Longeveron Inc. (NASDAQ:LGVN), a clinical stage biotechnology company developing cellular therapy for life-threatening, rare pediatric and chronic aging-related conditions, today announced that additional analysis of data from the Phase 2a clinical trial evaluating its stem cell therapy laromestrocel in mild Alzheimer’s disease (AD) is being presented in a Poster Presentation at the 2026 Alzheimer’s Association International Conference® (AAIC®), being held July 12-15, 2026 in London, United Kingdom and online.
Results presented in "Laromestrocel Stabilizes Brain Inflammation In Key Alzheimer’s Disease Gray And White Matter Regions As Assessed Using Free Water MRI" provide support for a clinically relevant and durable anti-inflammatory mechanism of action of laromestrocel in gray and white matter and indicate potential blood biomarker correlates. Importantly, the reduction on free water detected by MRI correlates with both improved clinical outcomes and the anti-atrophic responses in the brain.
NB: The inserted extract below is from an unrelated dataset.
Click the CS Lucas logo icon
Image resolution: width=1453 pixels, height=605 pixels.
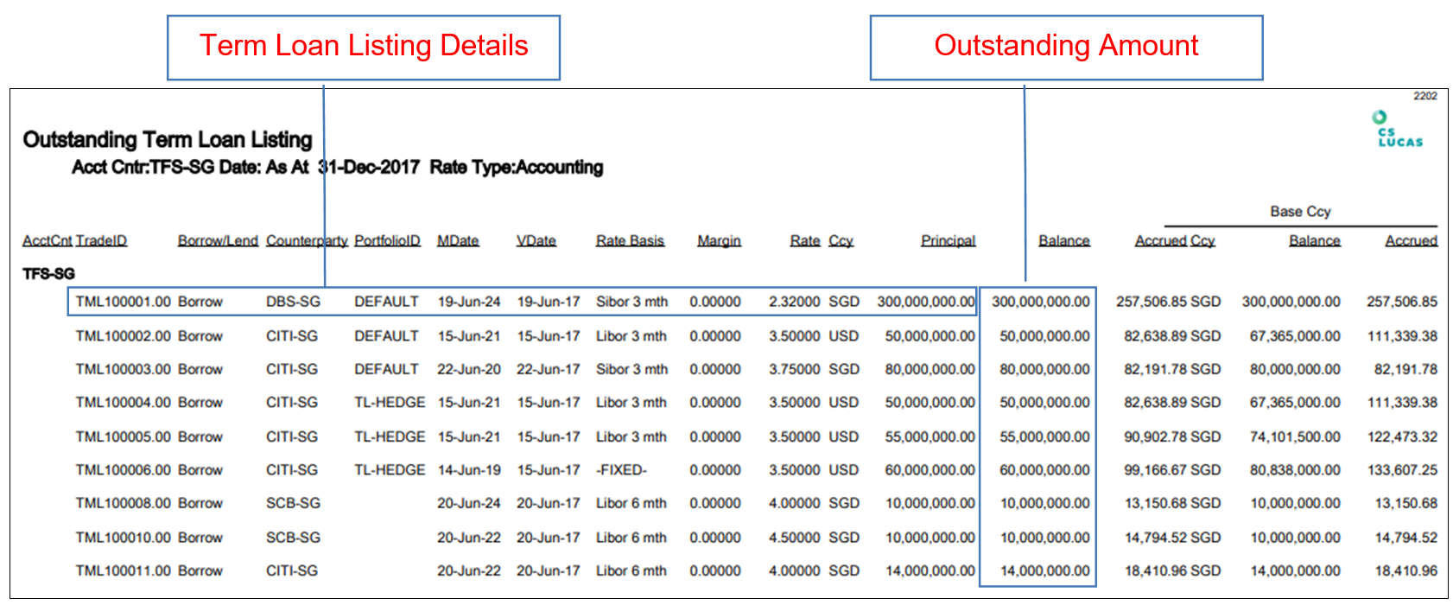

A key contributor to AD brain atrophy and clinical pathology is progressive neuroinflammation, and no therapeutic to date has been successful in mitigating the destructive inflammation of AD. Brain inflammation can be indexed using free water MRI. Longeveron previously found that free water rose substantially during AD pathogenesis in the brains of individuals in the placebo group, particularly in the hippocampus, temporal lobe, and other key AD regions, but subjects treated with laromestrocel showed no increase. Together with previously published data, these results showed that laromestrocel, a human bone marrow-derived, mesenchymal stem cell therapy with anti-inflammatory and pro-vascular effects, substantially reduced brain atrophy and lowered free water in a proof of concept, randomized Phase 2a trial (CLEAR-MIND).
In this new post-hoc exploratory analysis of CLEAR-MIND results, the anti-inflammatory effect was observed to be most prominent in the hippocampus, temporal lobe, and other AD-associated areas and correlated (Spearman) with both increased brain volume and improved cognitive and quality of life scores.
Laromestrocel infusion groups were: 1) placebo, 2) 25 million cells, single dose (25Mx1), 3) 25M cells over 4 monthly doses (25Mx4) or 4) 100M cells over 4 monthly doses (100Mx4), vs placebo. Data were statistically modeled using Mixed Model Repeated Measures (MMRM). In the placebo population (N=10), free water rose over 39 weeks in key white matter regions: the fornix, sagittal stratum, uncinate fasciculus. However, free water was numerically reduced compared with placebo in all groups receiving laromestrocel (fornix at week 26: 25Mx4, N=11, p=0.058; sagittal stratum at week 39: pooled 25Mx4 and 100Mx4 treatment groups, N=21, p=0.063; uncinate fasciculus (left) at week 39: 100Mx4, N=10, p=0.064). This reduction trend in free water correlated (Spearman) with Longeveron’s recent findings showing significantly reduced free water compared with placebo at 39 weeks in key gray matter regions: hippocampus, the temporal, parietal, and occipital lobes, and medulla, and with improvements in clinical scores.
Blood plasma samples from the trial were assessed using NuLISA. Plasma NuLISA indicated a reduction compared with placebo (N=11) at 39 weeks in neurogranin, a marker of neuronal degradation (25Mx4, N=12, p=0.023), and an increase in IL-13, an anti-inflammatory cytokine that regulates brain microglia activation (25Mx1, N=12, p=0.043).